Osoby czytające wydania polityki

Wiarygodność w czasach niepewności

Wypróbuj za 11,90 zł!

Subskrybuj
Rynek

Zielono, ale słono

Energia odnawialna, ale droga

Do 2020 r. 15 proc. energii elektrycznej ma pochodzić z odnawialnych źródeł. Do 2020 r. 15 proc. energii elektrycznej ma pochodzić z odnawialnych źródeł. Alvaro Martinez / Getty Images
W Polsce rodzi się energetyka fotowoltaiczna. Mamy z nią problem jak z energetyką atomową. Dobrze, żeby była, ale ile to nas będzie kosztować? I dlaczego tak drogo?
MK/Polityka

Spółka Energia Wierzchosławice miała być symbolem sukcesu zielonej strony mocy. Waldemar Pawlak tak lubi określać zwolenników odnawialnych źródeł energii. Były wicepremier, minister gospodarki i były prezes PSL jest tej branży entuzjastą. Budowa największej w Polsce farmy fotowoltaicznej, i to w mateczniku ludowców, była więc podwójnym triumfem zielonej mocy.

Inwestorem została gmina, większość niezbędnych funduszy dały UE oraz Wojewódzki Fundusz Ochrony Środowiska i Gospodarki Wodnej w Krakowie. Pierwszy etap przewidywał budowę instalacji o mocy 1,8 MW. To pozornie niewiele, jeden generator wiatrowy ma moc dwukrotnie większą, ale w przypadku energetyki słonecznej to bardzo dużo. Koniecznych było aż 4445 paneli fotowoltaicznych (każdy o mocy 225 W) zainstalowanych na obszarze 2 ha. Ostatecznie pierwszy etap ograniczono do 1 MW, ale zielona moc zapowiadała, że to nie jest jej ostatnie słowo.

Chmury nad solarami

Wierzchosławicka energetyka miała się rozwijać, zwłaszcza że przygotowywany w Ministerstwie Gospodarki projekt ustawy o odnawialnych źródłach energii (OZE) przewidywał bardzo wysokie dotacje dla prądu ze słońca. Ówczesny szef resortu Waldemar Pawlak nie krył, że słońce jest jego faworytem, co dodawało animuszu rodzącemu się polskiemu biznesowi solarnemu. Słoneczne perspektywy załamały się, gdy Pawlak odszedł z rządu, a forsowany przez niego projekt trafił do kosza.

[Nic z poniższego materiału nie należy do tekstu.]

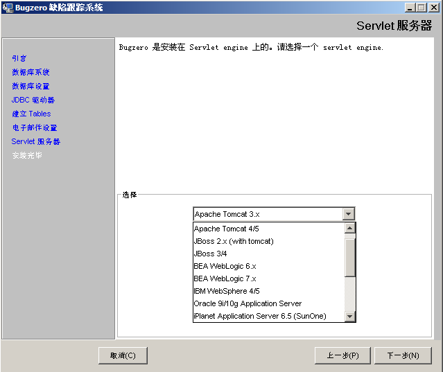443x372 pixels.
Task: Open the JDBC 驱动器 sidebar step
Action: [x=33, y=100]

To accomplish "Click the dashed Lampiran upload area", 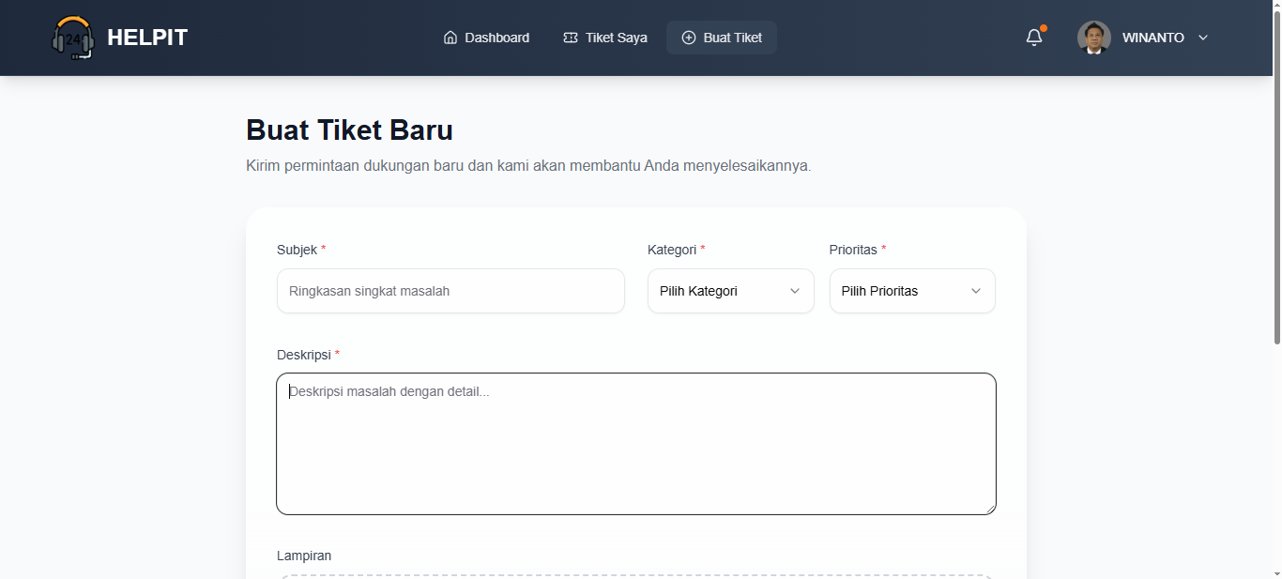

W Wierzchosławicach planowano powiększanie słonecznej farmy do 1,8 MW, budowę kolejnej o podobnej mocy, inwestycję w geotermię, a także instalację w 1700 domach solarów, czyli kolektorów słonecznych do podgrzewania wody. Wierzchosławicką farmę uroczyście otworzył wicepremier Pawlak, do kolebki ruchu ludowego zjeżdżały liczne delegacje z odległych stron kraju. Wszyscy planowali podobne inwestycje. Władze podkarpackiej gminy Pilzno zapowiadały, że przebiją Wierzchosławice, bo pewien prywatny przedsiębiorca planuje u nich budowę farmy o mocy 2 MW. Wydzierżawił już pole o powierzchni 10 ha.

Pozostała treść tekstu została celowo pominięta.